**Word and element location records**:
↓

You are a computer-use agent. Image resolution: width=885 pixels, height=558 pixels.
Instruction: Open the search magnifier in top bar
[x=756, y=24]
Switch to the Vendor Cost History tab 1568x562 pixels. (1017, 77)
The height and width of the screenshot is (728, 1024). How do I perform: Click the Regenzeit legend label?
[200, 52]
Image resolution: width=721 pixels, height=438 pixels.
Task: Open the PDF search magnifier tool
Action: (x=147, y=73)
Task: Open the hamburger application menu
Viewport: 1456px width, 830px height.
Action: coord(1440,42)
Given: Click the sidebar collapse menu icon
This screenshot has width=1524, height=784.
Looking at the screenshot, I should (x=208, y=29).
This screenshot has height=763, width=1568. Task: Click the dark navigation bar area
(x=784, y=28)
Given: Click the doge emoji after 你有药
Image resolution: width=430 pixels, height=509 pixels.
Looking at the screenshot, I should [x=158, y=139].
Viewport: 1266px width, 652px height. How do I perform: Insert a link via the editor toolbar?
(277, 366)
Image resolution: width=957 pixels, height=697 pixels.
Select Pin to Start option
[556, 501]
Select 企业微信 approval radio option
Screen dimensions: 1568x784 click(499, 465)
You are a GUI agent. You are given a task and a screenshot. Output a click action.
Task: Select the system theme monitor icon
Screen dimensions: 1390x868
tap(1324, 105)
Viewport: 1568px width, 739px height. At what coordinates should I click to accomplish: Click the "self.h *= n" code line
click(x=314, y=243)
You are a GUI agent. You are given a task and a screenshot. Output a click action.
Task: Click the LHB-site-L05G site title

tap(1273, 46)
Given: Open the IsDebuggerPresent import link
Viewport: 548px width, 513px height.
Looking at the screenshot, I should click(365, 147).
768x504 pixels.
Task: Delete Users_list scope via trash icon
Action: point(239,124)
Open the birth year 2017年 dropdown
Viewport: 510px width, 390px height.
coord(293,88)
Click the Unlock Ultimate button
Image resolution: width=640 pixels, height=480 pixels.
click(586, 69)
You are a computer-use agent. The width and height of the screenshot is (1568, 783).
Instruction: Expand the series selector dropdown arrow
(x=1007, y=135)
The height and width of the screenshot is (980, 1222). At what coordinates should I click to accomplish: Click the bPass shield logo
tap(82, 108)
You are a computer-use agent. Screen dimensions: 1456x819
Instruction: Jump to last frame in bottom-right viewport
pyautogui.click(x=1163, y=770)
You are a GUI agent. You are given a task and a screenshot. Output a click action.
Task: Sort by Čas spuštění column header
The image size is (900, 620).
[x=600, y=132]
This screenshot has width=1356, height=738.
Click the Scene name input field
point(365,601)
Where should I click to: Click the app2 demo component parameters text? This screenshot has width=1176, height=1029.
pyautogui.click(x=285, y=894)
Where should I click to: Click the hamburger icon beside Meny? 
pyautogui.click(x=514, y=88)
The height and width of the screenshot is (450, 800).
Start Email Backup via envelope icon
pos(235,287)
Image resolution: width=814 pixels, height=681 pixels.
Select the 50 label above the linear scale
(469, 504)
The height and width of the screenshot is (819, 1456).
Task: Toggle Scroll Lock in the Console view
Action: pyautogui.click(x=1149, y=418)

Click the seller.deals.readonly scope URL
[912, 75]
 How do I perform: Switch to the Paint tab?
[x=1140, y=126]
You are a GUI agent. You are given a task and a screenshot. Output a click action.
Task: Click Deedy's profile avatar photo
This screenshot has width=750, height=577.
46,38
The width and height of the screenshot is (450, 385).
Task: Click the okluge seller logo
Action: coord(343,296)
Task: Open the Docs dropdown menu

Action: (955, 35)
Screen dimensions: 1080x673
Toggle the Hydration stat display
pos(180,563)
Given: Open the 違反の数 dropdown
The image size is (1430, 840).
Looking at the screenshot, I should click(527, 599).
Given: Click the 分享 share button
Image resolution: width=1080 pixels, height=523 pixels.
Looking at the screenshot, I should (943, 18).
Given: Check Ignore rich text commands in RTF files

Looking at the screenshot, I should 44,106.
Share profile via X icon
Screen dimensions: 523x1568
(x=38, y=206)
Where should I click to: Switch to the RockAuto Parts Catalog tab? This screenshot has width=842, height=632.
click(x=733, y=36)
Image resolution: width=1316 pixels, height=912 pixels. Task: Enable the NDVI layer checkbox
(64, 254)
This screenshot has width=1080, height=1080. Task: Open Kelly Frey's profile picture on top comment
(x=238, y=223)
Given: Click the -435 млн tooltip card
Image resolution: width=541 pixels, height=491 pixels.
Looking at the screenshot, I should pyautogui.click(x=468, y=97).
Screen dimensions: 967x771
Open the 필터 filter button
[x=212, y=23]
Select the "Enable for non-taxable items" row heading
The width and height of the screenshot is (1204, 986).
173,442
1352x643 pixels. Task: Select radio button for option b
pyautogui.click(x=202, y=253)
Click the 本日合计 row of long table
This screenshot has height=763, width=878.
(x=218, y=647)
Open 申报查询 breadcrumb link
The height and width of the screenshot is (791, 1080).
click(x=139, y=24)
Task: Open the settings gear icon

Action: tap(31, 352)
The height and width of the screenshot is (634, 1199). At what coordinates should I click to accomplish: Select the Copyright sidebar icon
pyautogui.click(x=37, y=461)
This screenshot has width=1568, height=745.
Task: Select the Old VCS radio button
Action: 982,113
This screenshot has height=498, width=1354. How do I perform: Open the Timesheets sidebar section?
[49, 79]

↑

Copy out all of the records again, substituting "main application menu" for "hamburger application menu" and keeping everything else the same.

**Exercise output**:
You are a computer-use agent. Image resolution: width=885 pixels, height=558 pixels.
Instruction: Open the search magnifier in top bar
[x=756, y=24]
Switch to the Vendor Cost History tab 1568x562 pixels. (1017, 77)
The height and width of the screenshot is (728, 1024). How do I perform: Click the Regenzeit legend label?
[200, 52]
Image resolution: width=721 pixels, height=438 pixels.
Task: Open the PDF search magnifier tool
Action: (x=147, y=73)
Task: Open the main application menu
Viewport: 1456px width, 830px height.
Action: coord(1440,42)
Given: Click the sidebar collapse menu icon
This screenshot has width=1524, height=784.
Looking at the screenshot, I should (x=208, y=29).
This screenshot has height=763, width=1568. Task: Click the dark navigation bar area
(x=784, y=28)
Given: Click the doge emoji after 你有药
Image resolution: width=430 pixels, height=509 pixels.
Looking at the screenshot, I should [x=158, y=139].
Viewport: 1266px width, 652px height. How do I perform: Insert a link via the editor toolbar?
(277, 366)
Image resolution: width=957 pixels, height=697 pixels.
Select Pin to Start option
[556, 501]
Select 企业微信 approval radio option
Screen dimensions: 1568x784 click(499, 465)
You are a GUI agent. You are given a task and a screenshot. Output a click action.
Task: Select the system theme monitor icon
Screen dimensions: 1390x868
tap(1324, 105)
Viewport: 1568px width, 739px height. At what coordinates should I click to accomplish: Click the "self.h *= n" code line
click(x=314, y=243)
You are a GUI agent. You are given a task and a screenshot. Output a click action.
Task: Click the LHB-site-L05G site title

tap(1273, 46)
Given: Open the IsDebuggerPresent import link
Viewport: 548px width, 513px height.
Looking at the screenshot, I should click(365, 147).
768x504 pixels.
Task: Delete Users_list scope via trash icon
Action: point(239,124)
Open the birth year 2017年 dropdown
Viewport: 510px width, 390px height.
coord(293,88)
Click the Unlock Ultimate button
Image resolution: width=640 pixels, height=480 pixels.
click(586, 69)
You are a computer-use agent. The width and height of the screenshot is (1568, 783).
Instruction: Expand the series selector dropdown arrow
(x=1007, y=135)
The height and width of the screenshot is (980, 1222). At what coordinates should I click to accomplish: Click the bPass shield logo
tap(82, 108)
You are a computer-use agent. Screen dimensions: 1456x819
Instruction: Jump to last frame in bottom-right viewport
pyautogui.click(x=1163, y=770)
You are a GUI agent. You are given a task and a screenshot. Output a click action.
Task: Sort by Čas spuštění column header
The image size is (900, 620).
[x=600, y=132]
This screenshot has width=1356, height=738.
Click the Scene name input field
point(365,601)
Where should I click to: Click the app2 demo component parameters text? This screenshot has width=1176, height=1029.
pyautogui.click(x=285, y=894)
Where should I click to: Click the hamburger icon beside Meny? 
pyautogui.click(x=514, y=88)
The height and width of the screenshot is (450, 800).
Start Email Backup via envelope icon
pos(235,287)
Image resolution: width=814 pixels, height=681 pixels.
Select the 50 label above the linear scale
(469, 504)
The height and width of the screenshot is (819, 1456).
Task: Toggle Scroll Lock in the Console view
Action: pyautogui.click(x=1149, y=418)

Click the seller.deals.readonly scope URL
[912, 75]
 How do I perform: Switch to the Paint tab?
[x=1140, y=126]
You are a GUI agent. You are given a task and a screenshot. Output a click action.
Task: Click Deedy's profile avatar photo
This screenshot has width=750, height=577.
46,38
The width and height of the screenshot is (450, 385).
Task: Click the okluge seller logo
Action: coord(343,296)
Task: Open the Docs dropdown menu

Action: (955, 35)
Screen dimensions: 1080x673
Toggle the Hydration stat display
pos(180,563)
Given: Open the 違反の数 dropdown
The image size is (1430, 840).
Looking at the screenshot, I should click(527, 599).
Given: Click the 分享 share button
Image resolution: width=1080 pixels, height=523 pixels.
Looking at the screenshot, I should (943, 18).
Given: Check Ignore rich text commands in RTF files

Looking at the screenshot, I should 44,106.
Share profile via X icon
Screen dimensions: 523x1568
(x=38, y=206)
Where should I click to: Switch to the RockAuto Parts Catalog tab? This screenshot has width=842, height=632.
click(x=733, y=36)
Image resolution: width=1316 pixels, height=912 pixels. Task: Enable the NDVI layer checkbox
(64, 254)
This screenshot has width=1080, height=1080. Task: Open Kelly Frey's profile picture on top comment
(x=238, y=223)
Given: Click the -435 млн tooltip card
Image resolution: width=541 pixels, height=491 pixels.
Looking at the screenshot, I should pyautogui.click(x=468, y=97).
Screen dimensions: 967x771
Open the 필터 filter button
[x=212, y=23]
Select the "Enable for non-taxable items" row heading
The width and height of the screenshot is (1204, 986).
173,442
1352x643 pixels. Task: Select radio button for option b
pyautogui.click(x=202, y=253)
Click the 本日合计 row of long table
This screenshot has height=763, width=878.
(x=218, y=647)
Open 申报查询 breadcrumb link
The height and width of the screenshot is (791, 1080).
click(x=139, y=24)
Task: Open the settings gear icon

Action: tap(31, 352)
The height and width of the screenshot is (634, 1199). At what coordinates should I click to accomplish: Select the Copyright sidebar icon
pyautogui.click(x=37, y=461)
This screenshot has width=1568, height=745.
Task: Select the Old VCS radio button
Action: 982,113
This screenshot has height=498, width=1354. How do I perform: Open the Timesheets sidebar section?
[49, 79]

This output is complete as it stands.